▶ [Task objective]
Begin with the line that holds "The image size". Write out every line from there to the end of the listing below, word for word.

○ ○ ○ ○ ○

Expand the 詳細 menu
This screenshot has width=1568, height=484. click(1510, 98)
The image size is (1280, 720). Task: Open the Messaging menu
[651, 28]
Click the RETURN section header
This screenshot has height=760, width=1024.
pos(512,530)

○ ○ ○ ○ ○

▶ [Written response]
The image size is (1280, 720). Task: Open the Messaging menu
[651, 28]
Click the RETURN section header
This screenshot has height=760, width=1024.
pos(512,530)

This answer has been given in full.